DIRECTIONS FOR THIS TASK
Repeat exactly the lines of the entries below from the one with "Task: Click the attachment paperclip icon" through the one with "1400x843 pixels.", both ends included, and nothing else.

DATA IN THIS EXERCISE
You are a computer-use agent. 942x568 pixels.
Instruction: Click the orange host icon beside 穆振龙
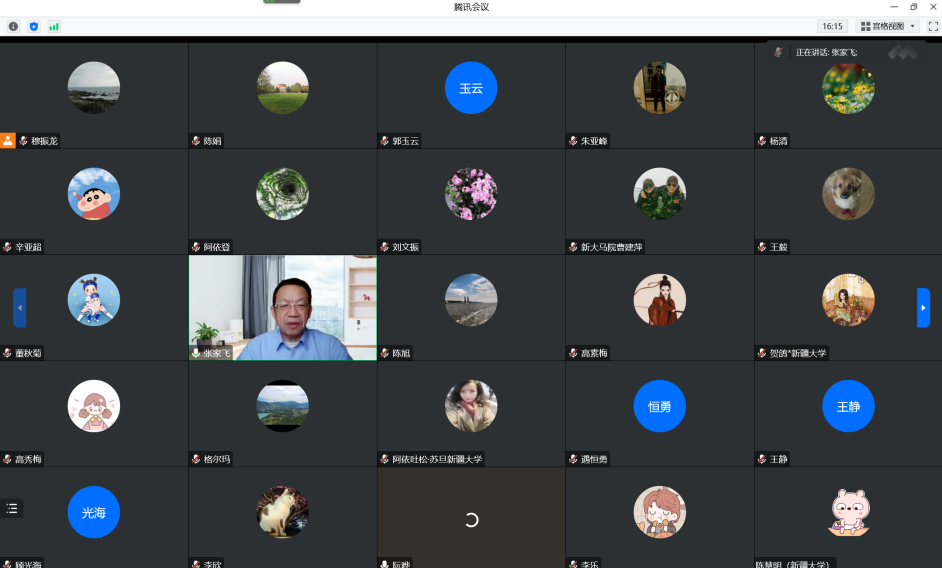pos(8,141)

...

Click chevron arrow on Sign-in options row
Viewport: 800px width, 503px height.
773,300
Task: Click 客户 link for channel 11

--

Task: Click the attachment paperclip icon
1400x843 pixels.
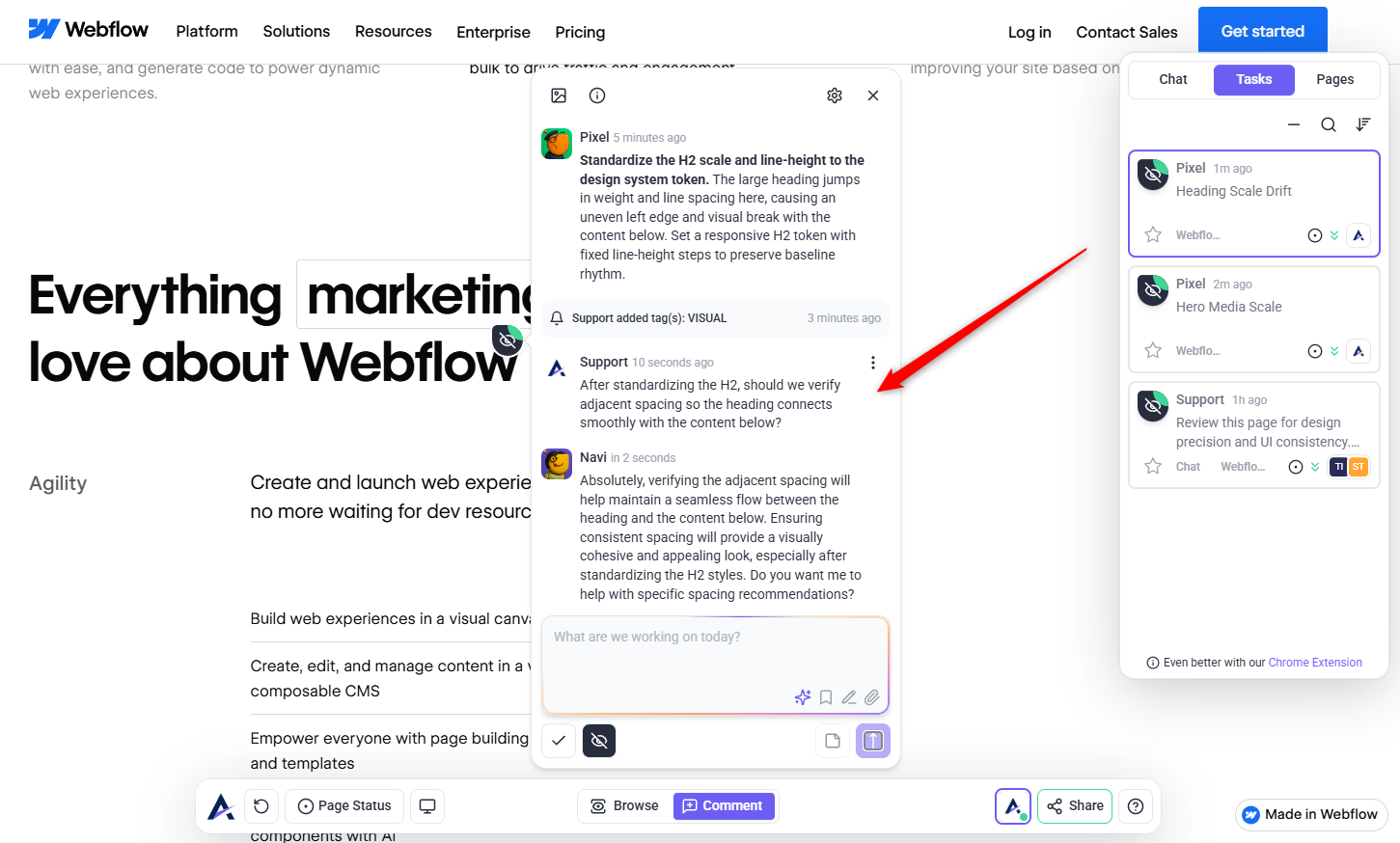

EXERCISE ANSWER
Task: Click the attachment paperclip icon
1400x843 pixels.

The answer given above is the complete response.